▶ _EXERCISE DESCRIPTION_
Nothing but the lines from the one holding "The width and height of the screenshot is (491, 415)." to the final line of the listing below, both included, should be repeated, and each must match exactly. Omit pictures.

▶ _PROVIDED DATA_
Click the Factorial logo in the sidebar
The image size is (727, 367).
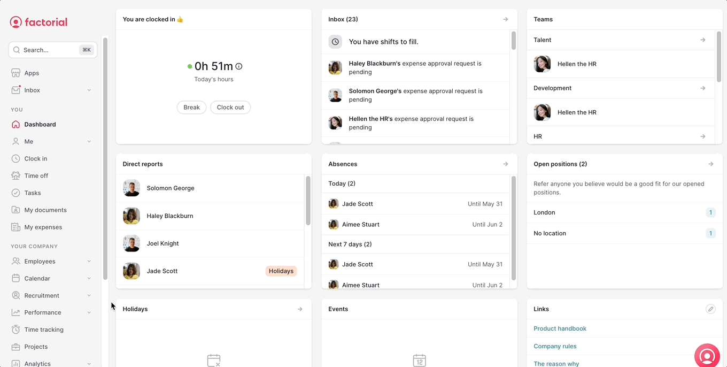point(38,22)
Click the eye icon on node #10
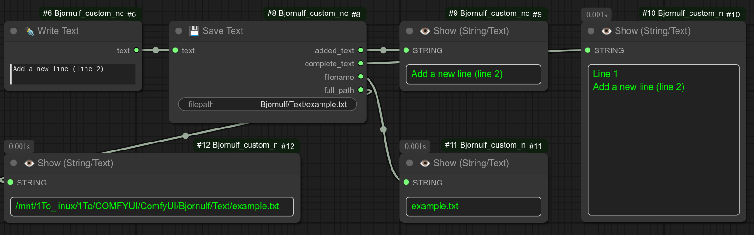 point(606,31)
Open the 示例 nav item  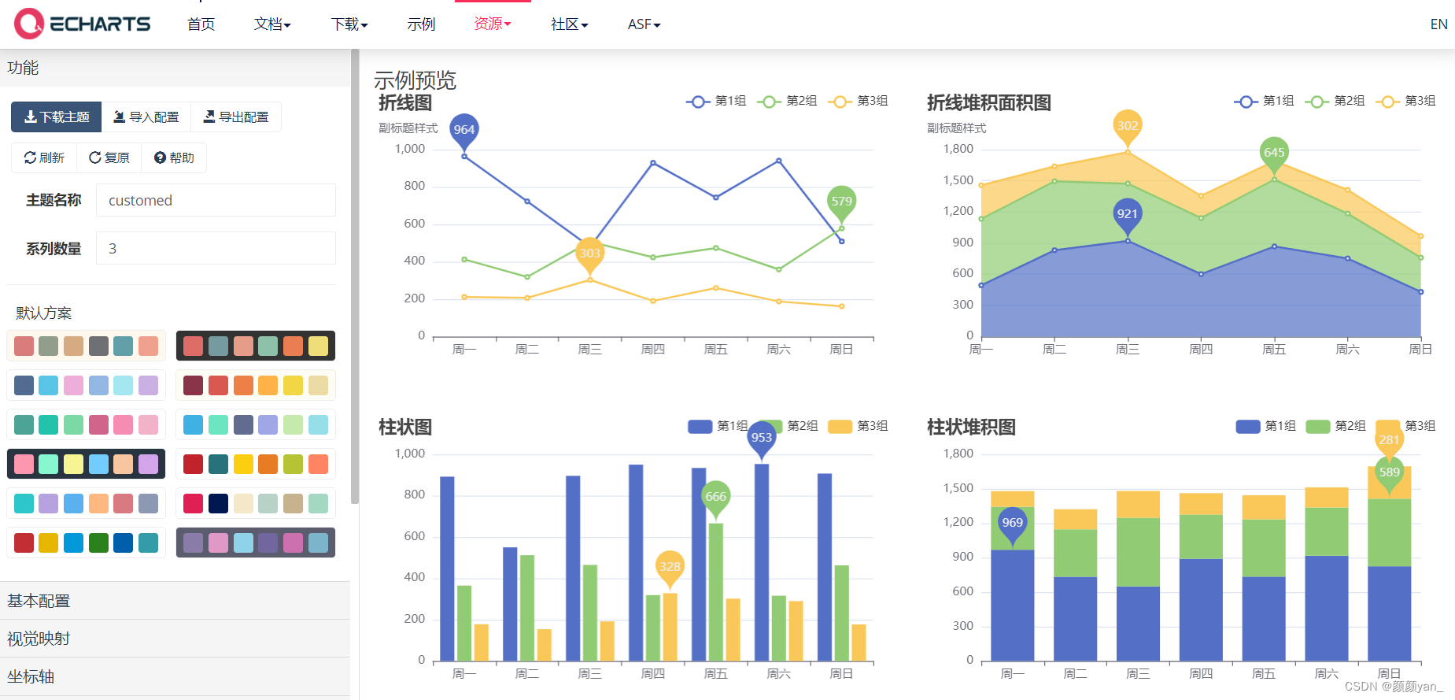coord(421,24)
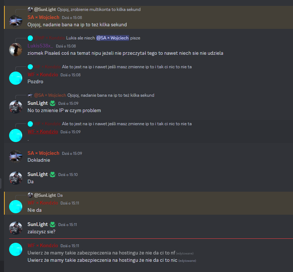The height and width of the screenshot is (272, 293).
Task: Open SunLight avatar next to "No to zmienie IP"
Action: (16, 107)
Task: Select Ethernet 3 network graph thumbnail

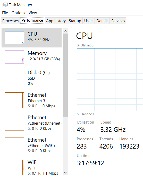Action: [x=14, y=100]
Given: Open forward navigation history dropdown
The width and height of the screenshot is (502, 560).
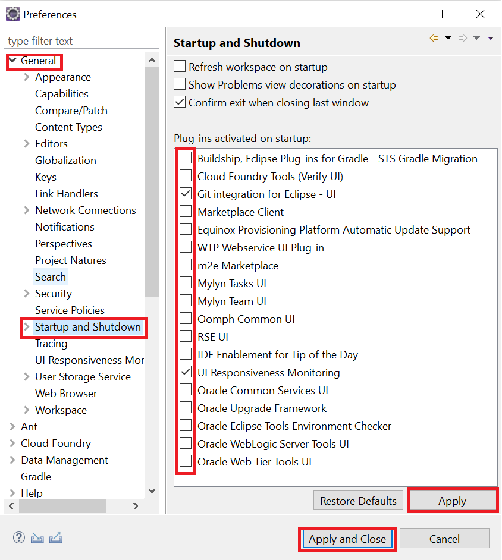Looking at the screenshot, I should point(476,37).
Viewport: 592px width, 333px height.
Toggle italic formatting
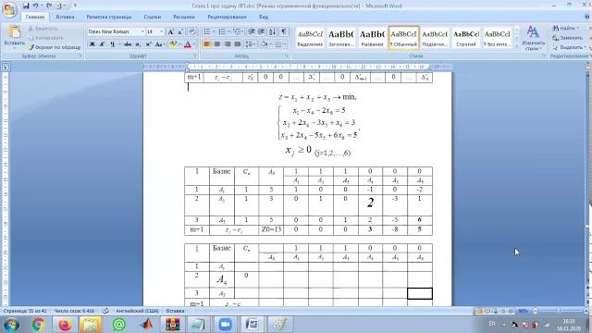point(102,44)
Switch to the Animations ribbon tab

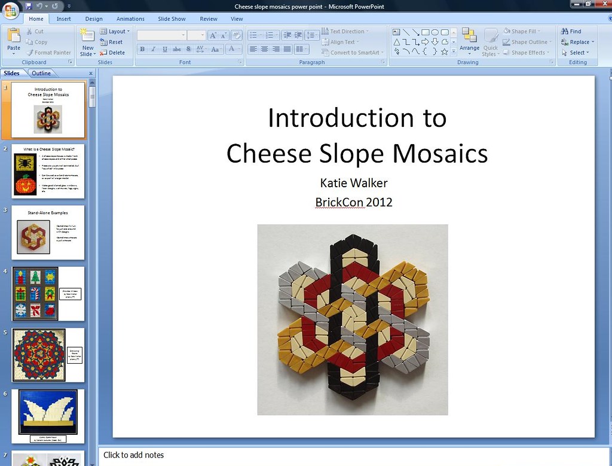(130, 19)
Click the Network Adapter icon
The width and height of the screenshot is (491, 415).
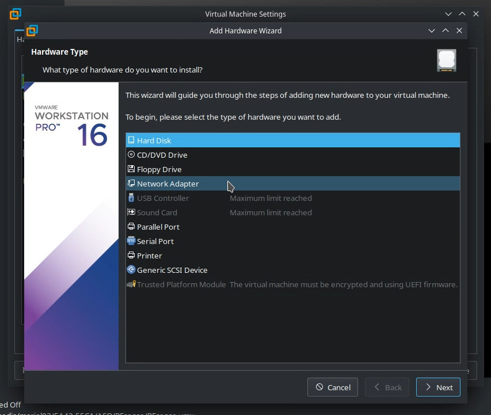click(131, 184)
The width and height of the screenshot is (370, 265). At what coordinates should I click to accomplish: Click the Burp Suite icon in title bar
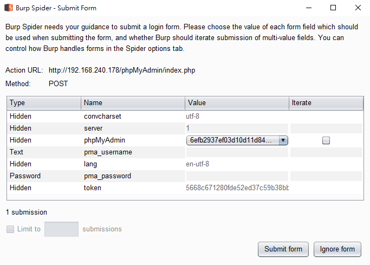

▶ _ANSWER TO THIS PROBLEM_
The width and height of the screenshot is (491, 415).
click(131, 184)
The width and height of the screenshot is (370, 265). At what coordinates should I click to accomplish: Click the Burp Suite icon in title bar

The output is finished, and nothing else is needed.